On lança l’aigle du haut du glacis dans la steppe. C’était à la fin de l’automne, par une après-midi froide et obscure. Le vent sifflait sur la steppe nue et gémissait dans les grandes herbes, jaunies, desséchées. L’aigle s’enfuit en droite ligne, battant de l’aile malade, et comme pressé d’arriver là où nos regards ne le suivraient plus. Les forçats guettaient curieusement sa tête qui pointait entre les herbes.

— Voyez le coquin ! fit pensivement l’un d’eux.

— Il ne s’est pas retourné, dit un autre. Pas une seule fois il n’a regardé en arrière, frères. Il ne pense qu’à fuir pour lui.

— Tiens, dit un troisième, croyais-tu qu’il allait revenir te remercier ?

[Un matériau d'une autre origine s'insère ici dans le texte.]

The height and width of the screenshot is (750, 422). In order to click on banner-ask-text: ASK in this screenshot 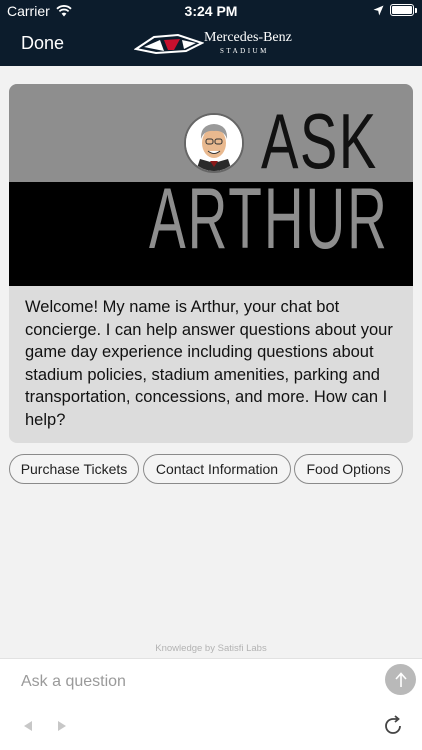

— Connu, la liberté ! il a reçu la liberté.

— Comme qui dirait l’indépendance.

— On ne le voit déjà plus, frères.

— Que fait-on là à flâner ? Marche ! crièrent les soldats de l’escorte.

Et tous se mirent silencieusement au travail.


Quand on ouvre ce livre, la note est tout d’abord si navrée qu’on se demande comment l’écrivain ménagera sa gradation, comment il appliquera sa manière constante, l’accumulation des touches sombres, la lente progression de tristesse et de terreur. Il y a réussi : ceux-là s’en rendront compte qui auront le courage d’aller jusqu’au chapitre des peines corporelles, jusqu’à la description de l’hôpital où les forçats viennent se remettre après les exécutions. Je ne pense pas qu’il soit possible de peindre des souffrances plus atroces dans un cadre plus répugnant. Voilà qui est fait pour décourager nos naturalistes : je les défie d’aller jamais aussi loin dans la sanie. Et pourtant Dostoïevsky n’est pas de leur école. La différence est malaisée à expliquer, mais elle se sent. L’homme qui visiterait un hospice par pure curiosité de voir des plaies rares serait sévèrement jugé ; celui qui s’y rend pour panser ces plaies mérite l’intérêt et le respect. Tout est dans l’intention de l’écrivain ; si subtils que soient les stratagèmes de son art, il ne trompe pas le lecteur sur cette intention. Quand son réalisme n’est qu’une recherche bizarre, il peut éveiller nos curiosités malsaines, mais dans notre for intérieur nous le condamnons, et nous-mêmes pardessus le marché, ce qui ne contribue pas à nous faire aimer l’auteur. S’il est visible, au contraire, que cette esthétique particulière sert une idée morale, qu’elle enfonce plus profondément une leçon dans notre esprit, nous pouvons discuter l’esthétique, mais notre sympathie est acquise à l’auteur ; ses peintures dégoûtantes s’ennoblissent, comme l’ulcère sous les doigts de la sœur de charité.